Friday
Oct. 16, 2009
ancestors
my ancestors surround me
like walls of a canyon
quiet
stone hard
their ideas drift over me
like breezes at sunset
we gather sticks
and make settlements
what we do is only partly
our own
and partly continuation
down through the chromosomes
my son
my baby sleeps behind me
stirring in the night
for the touch
that lets him continue
he is arranging
in his small form the furniture
and windows of his home
it will be a lot like mine
it will be a lot like theirs
It's the birthday of American playwright Eugene O'Neill, (books by this author) born in a Broadway hotel room in New York City (1888). His father was a famous actor, and O'Neill spent much of his childhood in trains and hotels, following his father on tours. He went to Princeton, but he was expelled after a year. He got a series of odd jobs, then went off on a gold prospecting expedition in Honduras, where he contracted malaria. After he recovered, he tried out sailing, vaudeville acting, and writing for a small-town newspaper. In 1912, he fell sick again with tuberculosis and spent six months in a sanatorium. While he was there, he began to read classic playwrights and modern innovators like Ibsen and Strindberg.

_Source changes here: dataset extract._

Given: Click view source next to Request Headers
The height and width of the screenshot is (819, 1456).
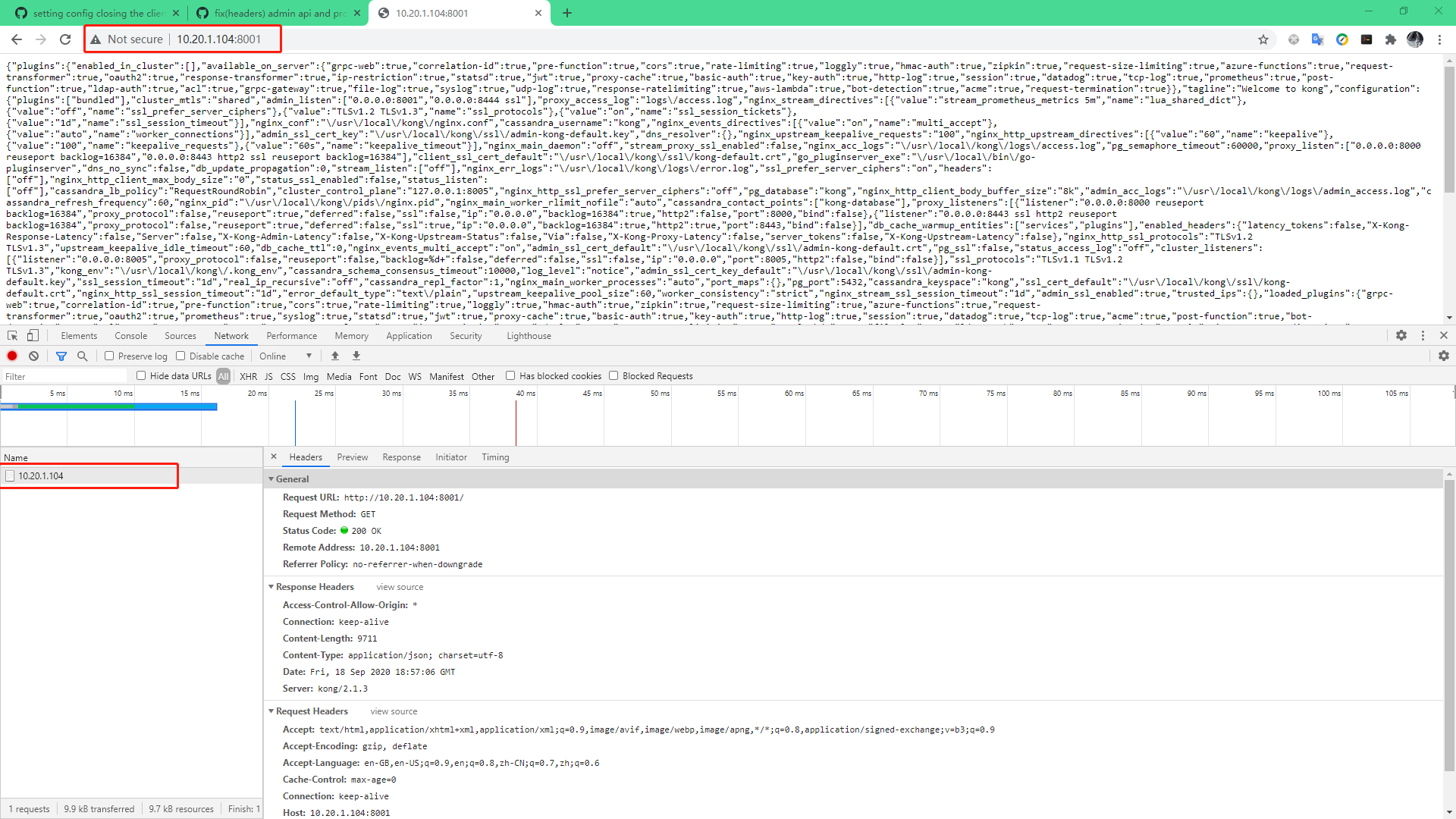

When he was released, he began writing furiously, coming out with 11 one-act plays in just a few years. In 1916, in Provincetown, Massachusetts, he fell in with a group that would become known as the Provincetown Players, which included writers like Susan Glaspell and Robert Edmond Jones. The group began producing O'Neill's plays on a regular basis, and they helped to revolutionize American theater.
In 1920, his play Beyond the Horizon became a popular and critical success on Broadway, and it won the Pulitzer Prize. He would go on to win two more Pulitzers in the next eight years, for Anna Christie (1922) and Strange Interlude (1928). He continued to write until 1944, when he was diagnosed with a crippling neurological disease called cortical cerebellar atrophy. In 1956, his work began to be revived, and his posthumous play Long Day's Journey into Night (1956) won the Pulitzer Prize the next year.
It's the birthday of Irish writer Oscar Wilde, (books by this author) born Oscar Fingal O'Flahertie Wills Wilde, in Dublin (1854). His mom wrote Irish Nationalist poetry under an Italian pseudonym meaning "Hope," and his dad was a prestigious ear and eye surgeon who served Dublin's poor population. Oscar Wilde studied classics at Trinity College Dublin and got a scholarship to Oxford, where he became involved in the Aesthetic Movement. He grew his hair long and dressed unconventionally. He displayed peacock feathers and sunflowers in his dorm room. He professed a belief in art for art's sake. And he began to say a lot of witty things.
He taught in London and then left for a lecture tour of North America. He'd been invited by the producer of Gilbert and Sullivan's new comic opera, Patience, a work that made fun of the Aesthetic Movement. The show had done well in New York City and was due to go on tour, but the producer wasn't sure if people around America would be familiar with the thing about which the opera was poking fun. The producer hoped Wilde's lectures would familiarize the nation with the Aesthetic Movement so that they'd all get the jokes in Patience, Gilbert and Sullivan's opera.
Twenty-seven-year-old Oscar Wilde arrived in New York in January 1882. He went to Pennsylvania, where he drank elderberry wine with Walt Whitman. He lectured to coal miners in Leadville, Colorado, where he saw a sign on a saloon that said, "Please do not shoot the pianist. He is doing his best," and called it "the only rational method of art criticism I have ever come across." He made stops in Boston, Topeka, Des Moines, Houston, St. Paul, San Francisco, and dozens of other cities.
He returned to Europe, settled in London, and concentrated on his literary endeavors. He edited a magazine, The Woman's World. He had two children with his wife, Constance Lloyd Wilde. In 1891, he met 22-year-old Lord Alfred Douglas Ross, a poet from Oxford 16 years his junior.
In those few years after meeting Lord Alfred Douglas Ross, Oscar Wilde had the most productive period of his literary life. His only novel, The Picture of Dorian Gray, was published the year they met, 1891. He wrote his best and most popular plays: A Woman of No Importance (1893), An Ideal Husband (1895), and his masterpiece The Importance of Being Earnest (1895), the first draft of which only took him 21 days to compose. Most of his writings from that time span revolve around men leading double lives.